We believe that animal nutritionists and plant geneticists should collaborate to select genetic materials that have better agronomic performance and superior nutritional qualities. Siaw et al. (1993) used the gas technique to evaluate large numbers of browse species in order to select those high in feeding value. Browse is the edible parts of woody vegetation such as leaves, stems and twigs from bushes common on California foothills; they have been identified as integral to the development of fires that ravaged Southern California in the fall of 2003. Several forage and cereal crops have been genetically modified to increase yield, or produce chemical constituents normally deficient in a particular plant. Forage plants are selected for rapid fiber digestibility. Plants have also been genetically engineered to produce human lysozyme, but it is unclear what effect lysozyme has on microbes in the rumen. Although many genetically engineered plants are intended for human consumption, their byproducts will be fed to animals as a means of disposal. The starch contained in cereals, including corn and milo, is found in granules surrounded by a tough protein matrix that reduces enzymatic degradation. There are new genetic varieties of these cereals with modified protein matrices. We are currently using the gas production method to explore whether these new varieties increase the extent and rate of starch digestion (DePeters et al. 2003).

Environmental degradation

More than half of the nutrients consumed by ruminants leave the animal unutilized and undigested, and are excreted in feces, urine and gases. This increases animal production costs as well as environmental impacts, by contaminating surface- and groundwater and contributing to air pollution. The nitrogenous and organic compounds excreted are further decomposed and can cause odors in residential areas. Increasing the efficiency of feed utilization reduces the amount of unutilized nutrients leaving the animal. Significant reductions in nitrogenous compounds (Kuelling et al. 2003) and in methane (Johnson and Johnson 1995) can be achieved by manipulating animal diets. The in vitro gas method can be used to study the efficiency of feed utilization and to examine animal waste components that impact the environment in order to develop appropriate mitigation strategies.
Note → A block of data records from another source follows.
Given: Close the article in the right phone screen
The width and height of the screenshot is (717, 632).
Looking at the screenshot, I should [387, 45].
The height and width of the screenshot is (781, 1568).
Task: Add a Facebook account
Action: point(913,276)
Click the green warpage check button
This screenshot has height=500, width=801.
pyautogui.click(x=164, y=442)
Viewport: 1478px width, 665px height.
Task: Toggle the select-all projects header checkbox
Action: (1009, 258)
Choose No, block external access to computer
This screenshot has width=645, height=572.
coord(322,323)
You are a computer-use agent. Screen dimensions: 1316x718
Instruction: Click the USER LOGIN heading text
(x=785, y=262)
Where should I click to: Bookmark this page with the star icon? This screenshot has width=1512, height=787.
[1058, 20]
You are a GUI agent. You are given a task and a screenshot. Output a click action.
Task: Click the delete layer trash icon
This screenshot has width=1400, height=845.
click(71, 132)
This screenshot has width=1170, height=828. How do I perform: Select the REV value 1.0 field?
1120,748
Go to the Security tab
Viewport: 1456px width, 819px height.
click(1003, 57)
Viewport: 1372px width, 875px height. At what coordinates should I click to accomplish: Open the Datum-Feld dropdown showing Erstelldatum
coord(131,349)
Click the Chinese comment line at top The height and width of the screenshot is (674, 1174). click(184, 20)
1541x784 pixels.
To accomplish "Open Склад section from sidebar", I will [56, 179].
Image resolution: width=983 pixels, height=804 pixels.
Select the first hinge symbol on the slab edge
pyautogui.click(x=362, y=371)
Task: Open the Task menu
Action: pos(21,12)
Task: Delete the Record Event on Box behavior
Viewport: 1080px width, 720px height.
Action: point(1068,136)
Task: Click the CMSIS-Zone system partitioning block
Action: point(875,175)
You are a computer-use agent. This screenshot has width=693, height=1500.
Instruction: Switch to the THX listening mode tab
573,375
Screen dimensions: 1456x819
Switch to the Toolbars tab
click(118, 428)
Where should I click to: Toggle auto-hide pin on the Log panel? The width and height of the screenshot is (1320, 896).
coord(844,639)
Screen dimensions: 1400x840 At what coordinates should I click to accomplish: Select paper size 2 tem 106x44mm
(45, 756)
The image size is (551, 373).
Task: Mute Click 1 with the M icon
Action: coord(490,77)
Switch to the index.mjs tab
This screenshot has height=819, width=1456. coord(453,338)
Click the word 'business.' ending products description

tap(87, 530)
Determining nutritive value

The nutrient composition of feeds is commonly determined primarily by chemical analyses. However, this does not provide sufficient information to determine the feed's true nutritive value. The efficiency by which an animal utilizes feed nutrients has a significant impact on its productive performance and waste production. The in vitro gas production system helps to better quantify nutrient utilization, and its accuracy in describing digestibility in animals has been validated in numerous experiments. Animal experiments will continue to add information to our understanding of nutrient metabolism. However, where applicable the in vitro gas production system can be used to predict animal performance at a much lower cost. Based on the strong relationship between measured digestibility and that predicted from gas production, regression equations have been developed and the method has been standardized.

In addition, the method can evaluate the impact of biotechnological changes in plants on their nutritive value and other factors that affect rumen fermentation.